With the last of the holiday sweets eaten and Valentines Day on the horizon, now is the perfect time to think about sugar. We all know that too much sugar is bad. It is addictive, causes weight gain, and lurks in almost every food we eat. Natural sugars, like the sugars in fruit, are usually not the problem; it’s the added sugar that adds up. With the current obesity crisis and soaring rates of Type II Diabetes, controlling simple sugar intake has become even more critical. It seems like the obvious solution is to eat less sugar. But that’s the hard way, and we Americans are always searching for an easier way to do things. So, rather than trying to curb our intake of sweets by reducing sugar consumption, the food industry has invested billions of dollars over the past decades to find sugar substitutes.
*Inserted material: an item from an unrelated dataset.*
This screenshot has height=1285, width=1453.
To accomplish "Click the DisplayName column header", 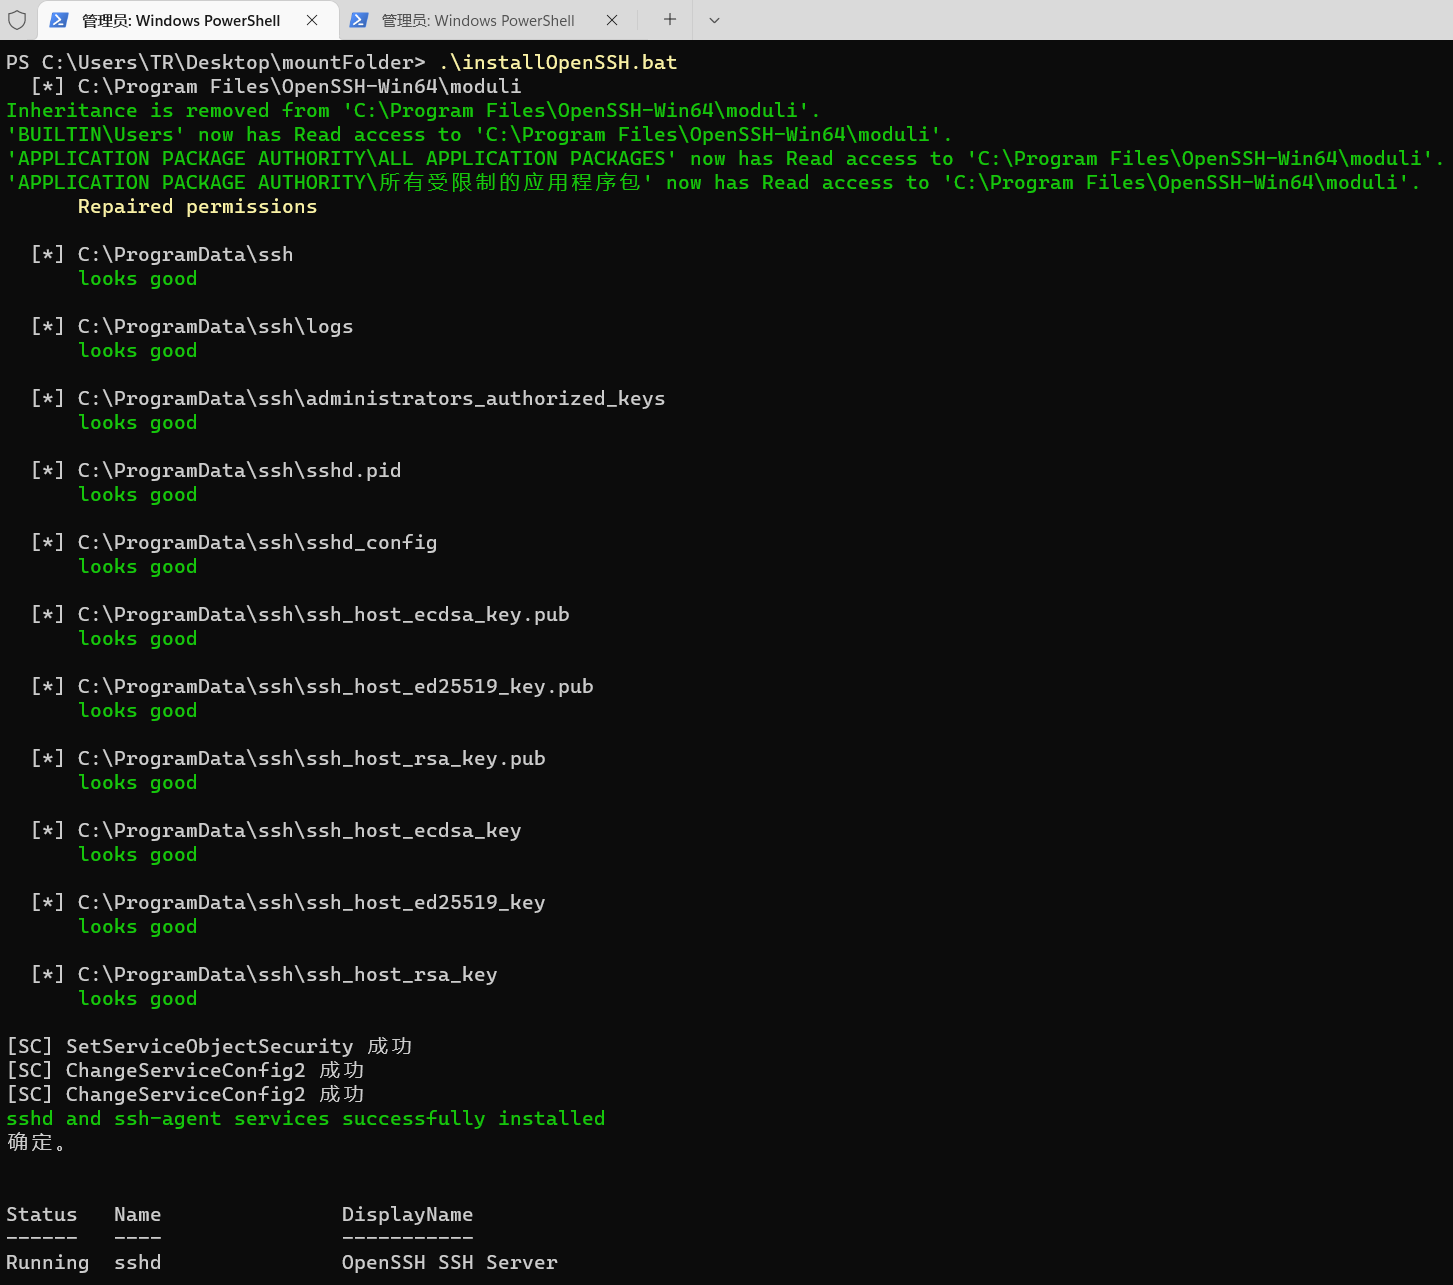I will (407, 1214).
Nearly every sugar substitute has its cheerleaders and detractors, and the research as to the benefits and side effects of each sweetener is divided at best and contradictory at worst.
Take Splenda, for example. Splenda was marketed at its introduction in 1998 as a more “natural” artificial sweetener because it is “made like sugar.” Early research showed that sucralose passed through the stomach and intestines undigested, so it had no effect on the body, which meant no negative side effects. Sounds too good to be true? It is.
In 2008, a Duke University study found that Sucralose contributes to obesity, destroys helpful bacteria in the gut, alters the pH of the body, and can reduce the absorption of some medications.1 More recently, a 2013 study by the Italian Ramazzini Institute showed that, when lab rats consumed Splenda on a daily basis, they developed Leukemia and other blood cancers. While the amount of Splenda consumed by the mice was the equivalent of drinking ten diet sodas per day, the study, published in the International Journal of Toxicology and Environmental Health Part B: Critical Reviews serves to remind us that simply substituting an artificial sweetener for sugar is not the answer2.
If you’re not quite ready to embrace black coffee, however, there’s hope. A better option than Splenda is Stevia. Stevia comes from an extract of the Stevia plant, which makes it actually natural. It has been used as a sweetener in teas and traditional medicine for centuries in Paraguay, Brazil, and Bolivia.3 Compared to Splenda, which is 600 times sweeter than sugar, Stevia is only 300 times sweeter.4 Stevia has no calories and is non-nutritive, although there is no evidence that it is more effective than Splenda or other sugar substitutes when it comes to weight loss. While some people have reported nausea and a feeling of fullness when using stevia, it has not been credibly linked to significant side effects.
In addition, reaserchers at the University of New Haven in Connecticut have discovered that Stevia can act as an anti-microbial that is more effective than antibiotics in treating drug-resistant forms of the pathogen that causes Lyme disease.5 With the CDC estimating that 300,000 people are diagnosed with Lyme disease each year, Stevia is an excellent alternative to toxic and increasingly ineffective conventional antibiotics.6 It is important to note, however, that the Stevia used in the study is extracted from the whole Stevia Rebaudiana plant and, while it is available in this form, it is not necessarily the same extract found in commercial products like such as soda. Even so, for now, Stevia seems like the better sweet choice, at least compared to Splenda.
While there is a lot of conflicting information about artificial sweeteners out there, a few things do hold true:
- All artificial sweeteners are, well, artificial. As in—fake. As in—someone in a lab somewehere made it.
- All artificial sweeteners are not created equal. The more processed a sweetener is, the farther away from natural. Not to mention all bodies react differently to different substances, which means side effects will vary unpredictably from person to person.
- If you have to feed your sugar demons, avoid refined sugar and substitutes. Treat them to natural products like Stevia, honey or maple syrup instead.
- Above all, the best way to reduce the effects of sugar is to consume less sugar, no matter what the form. Pay attention to labels. Be wary of hidden sugars in food that really does not need sugar, or much sugar anyway, like bread, commercial sauces and dressings, and crackers—even products marketed as “healthy” or “organic” can contain added sweetener.
American culture is a culture of consumption and convenience and our taste for sugar is no exception. We demand instant access to everything and avoid inconvenience like an overly chatty neighbor. It only makes sense that our food is high in sugar content. The temporary energy rush sugar provides fuels the Faster! Easier! More! mindset, which requires more and more sugar to sustain.
Realistically, cutting sugar out completely is a Herculean task. But cutting back on sugar is fairly simple. Look for products without high fructose corn syrup. Use measured quantities of sugar (and less of it!) in your morning coffee rather than pouring sugar from a jar. And remember, a sugar substitute is just a substitute, not a solution.